§ WHAT TO DO
Starting with the line that has "Where should I" and finishing with the line that has "This screenshot has width=904, height=568.", set down each line below exactly. Pictures are not copied.

§ Pixel coordinate grounding data
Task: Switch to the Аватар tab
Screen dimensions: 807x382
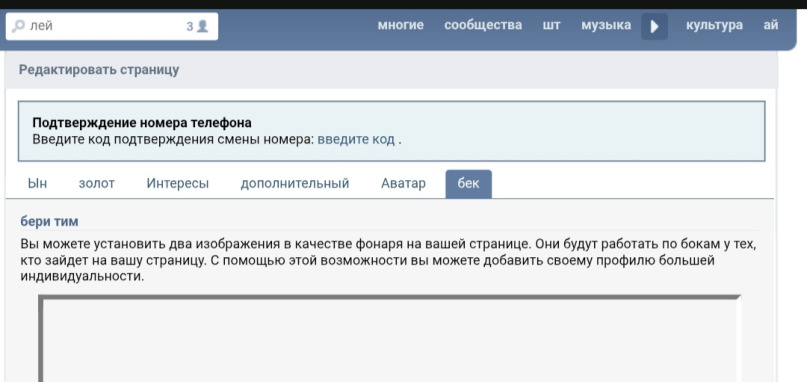Action: tap(403, 183)
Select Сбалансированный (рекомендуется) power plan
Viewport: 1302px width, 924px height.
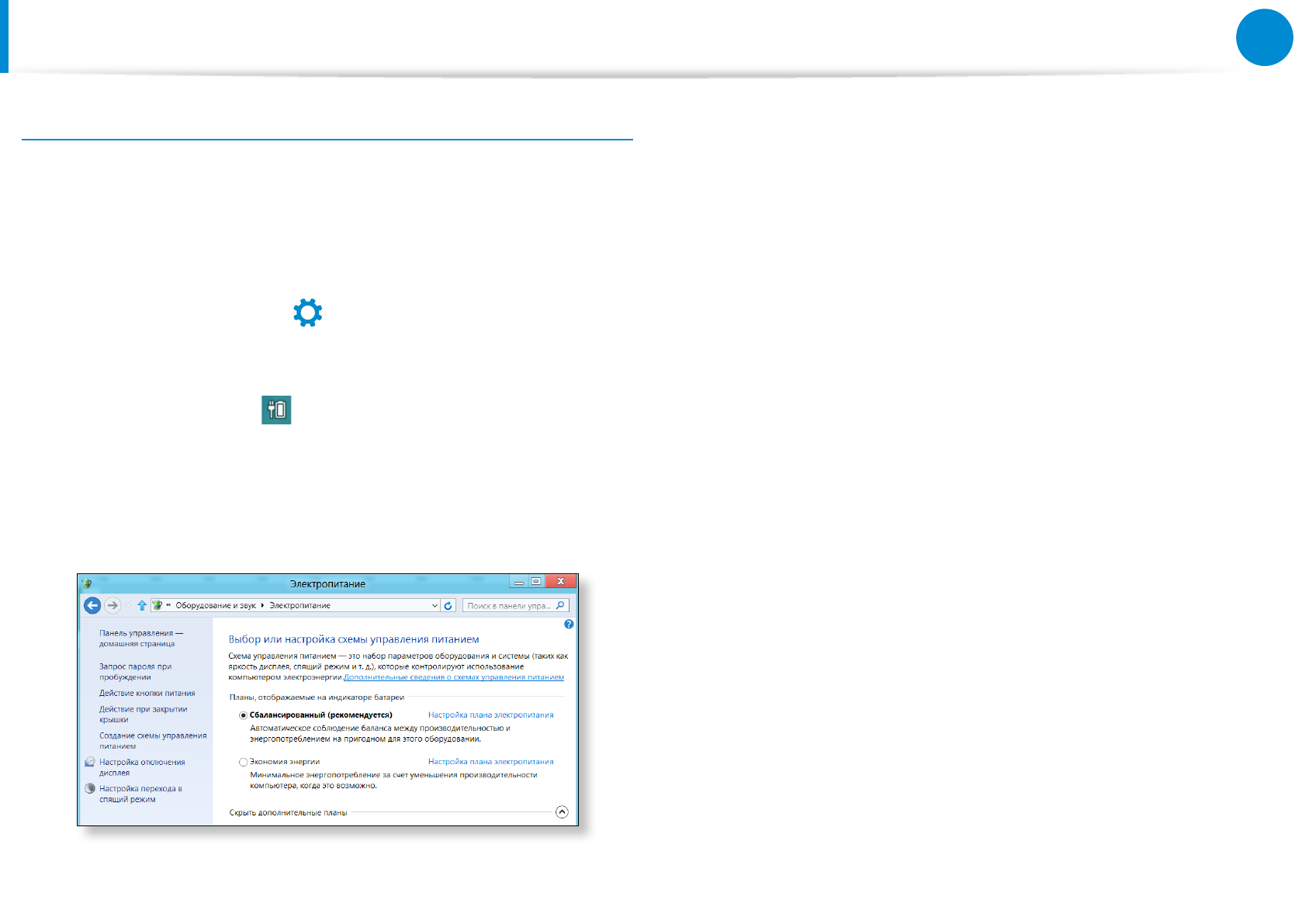244,715
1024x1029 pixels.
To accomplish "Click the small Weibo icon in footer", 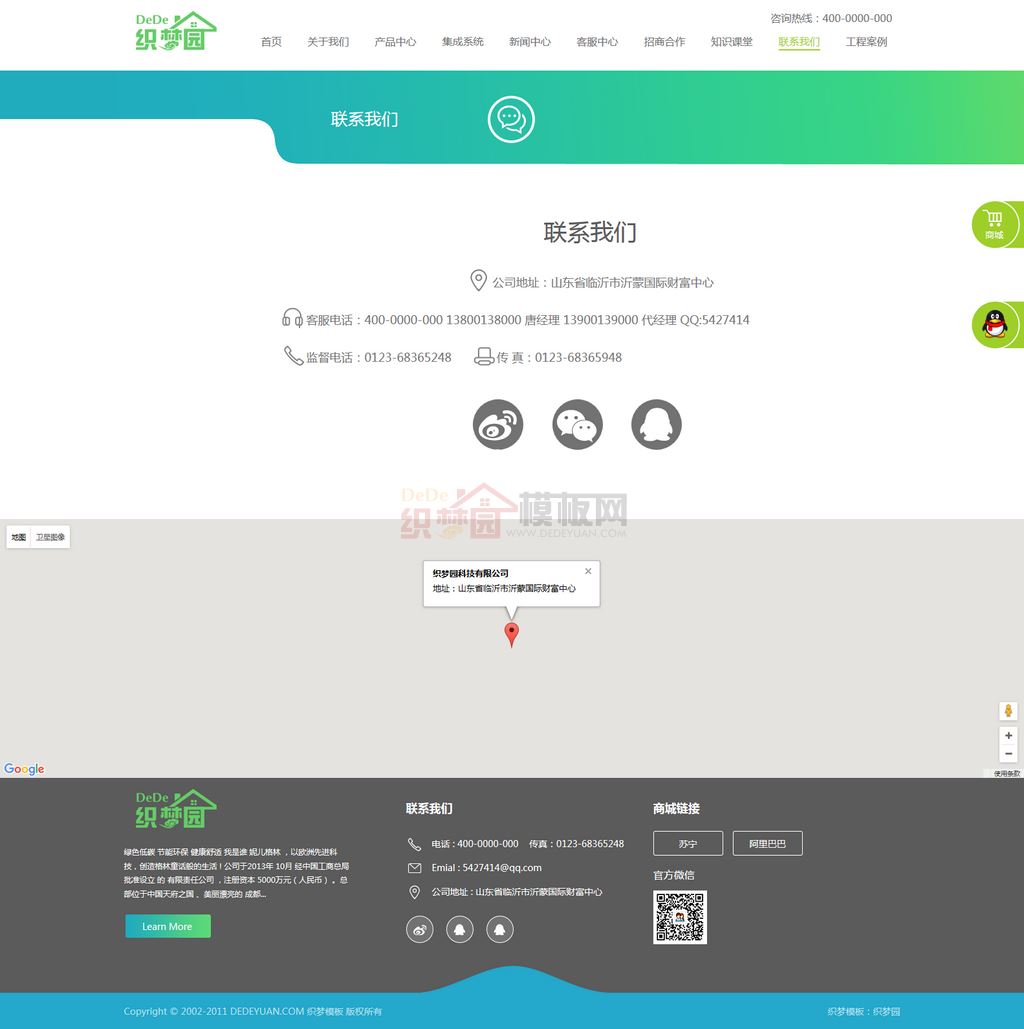I will [419, 930].
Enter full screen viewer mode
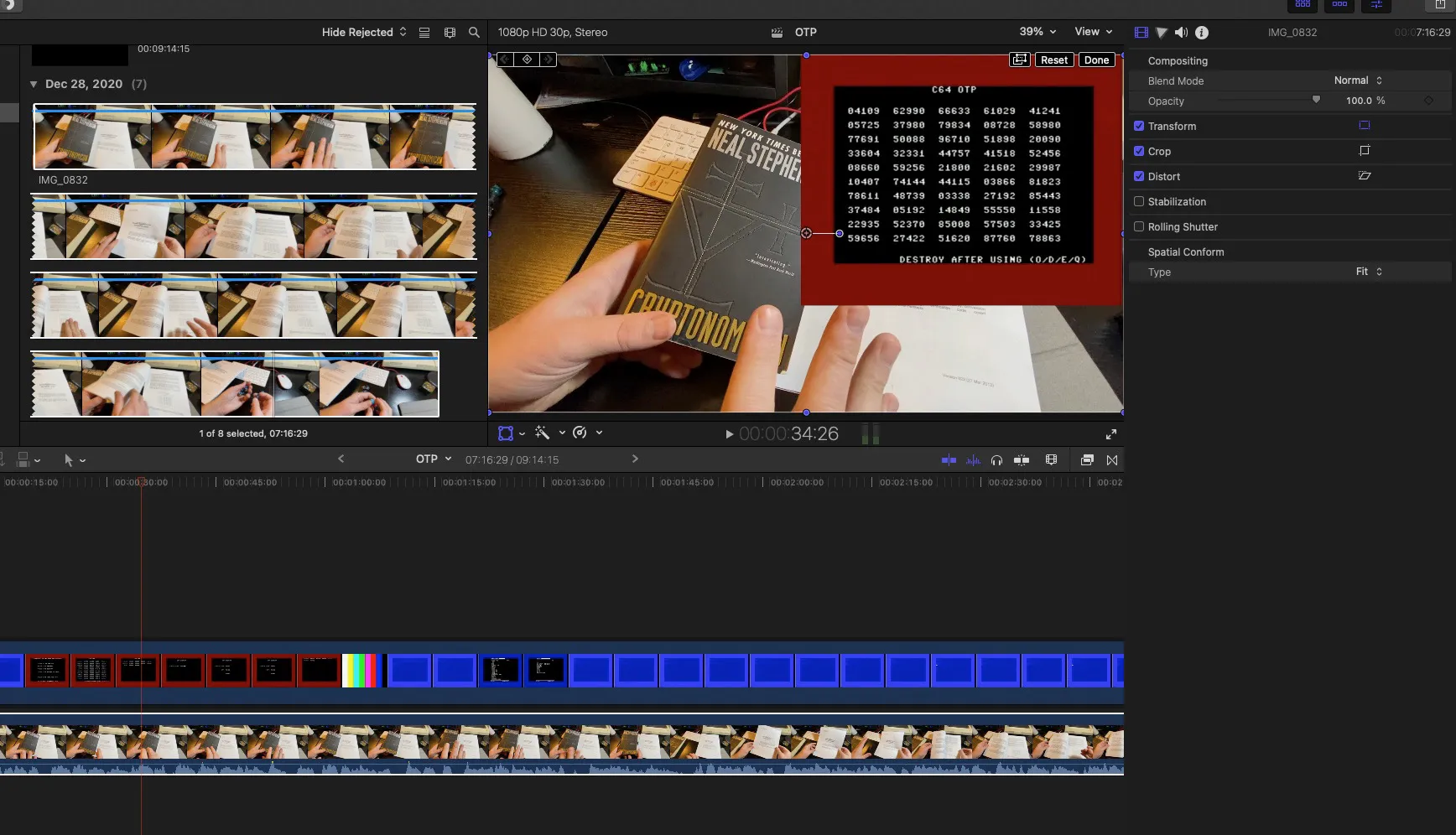The height and width of the screenshot is (835, 1456). click(1111, 434)
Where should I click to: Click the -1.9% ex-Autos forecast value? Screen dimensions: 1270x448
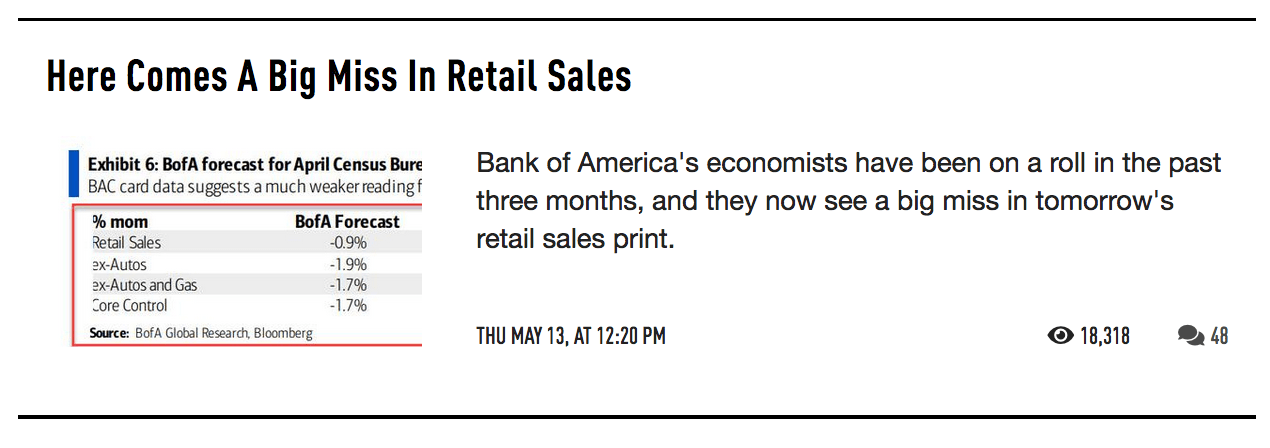pos(348,264)
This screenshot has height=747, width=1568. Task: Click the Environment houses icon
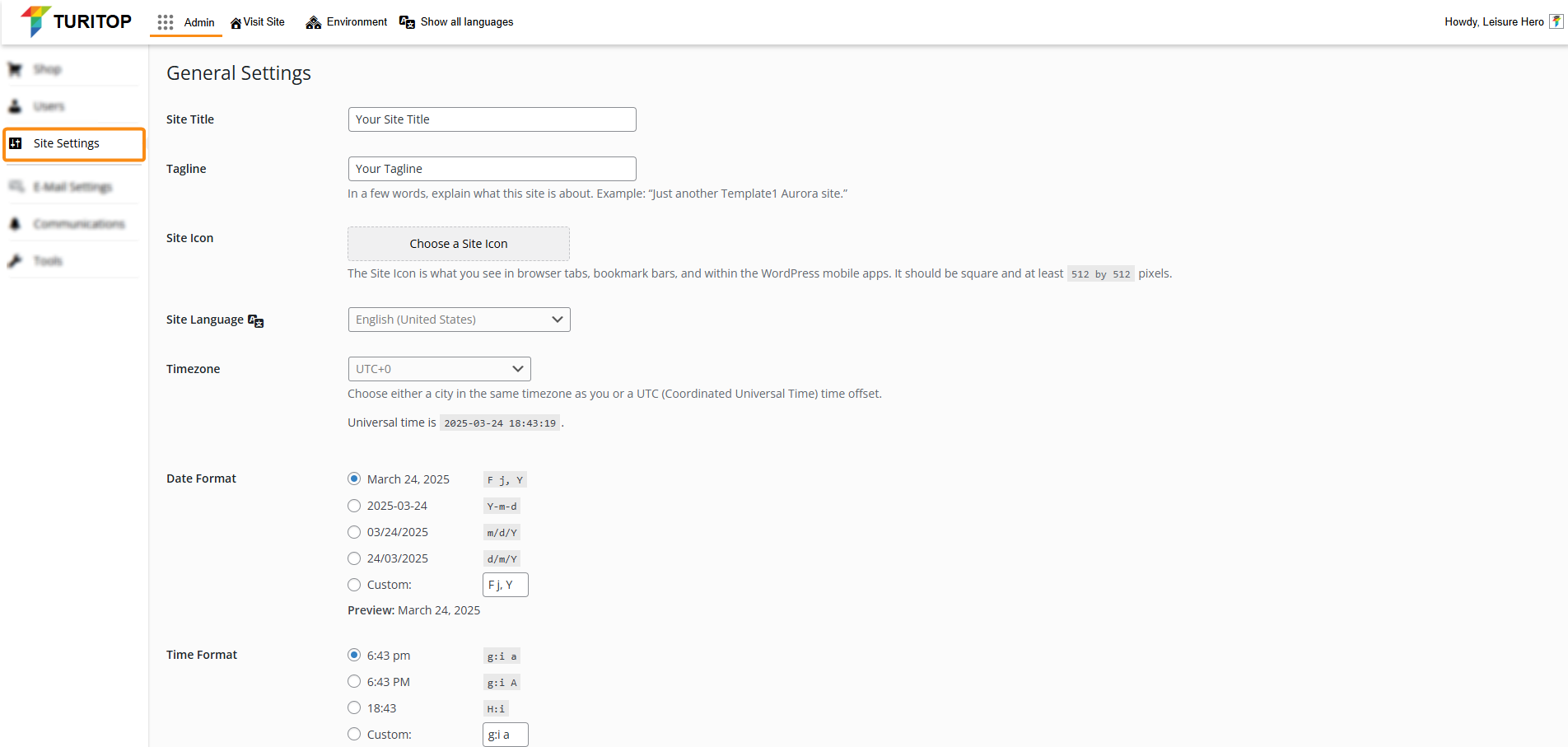(x=314, y=22)
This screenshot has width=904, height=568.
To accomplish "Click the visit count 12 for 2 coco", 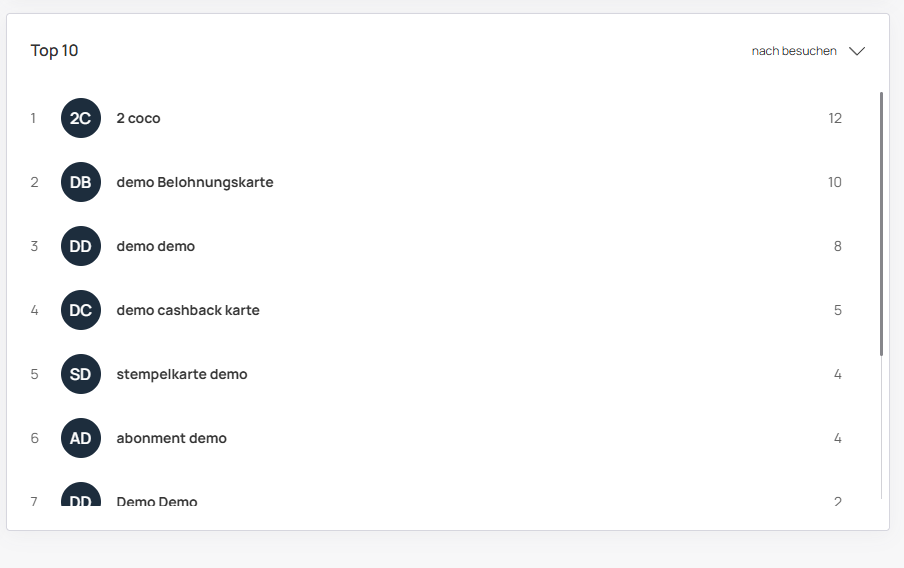I will (835, 118).
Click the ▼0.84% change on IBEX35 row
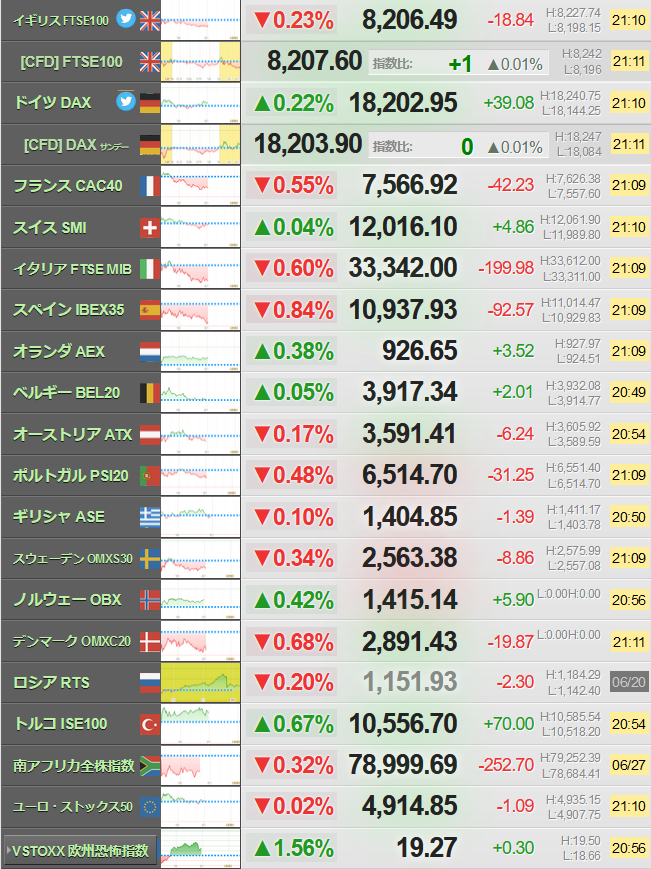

§ SOLVED PROBLEM
Where should I click to: Click the -1.9% ex-Autos forecast value? Screen dimensions: 1270x448
pos(348,264)
This screenshot has height=747, width=1568. Task: Click the Environment houses icon
(x=314, y=22)
This screenshot has width=904, height=568.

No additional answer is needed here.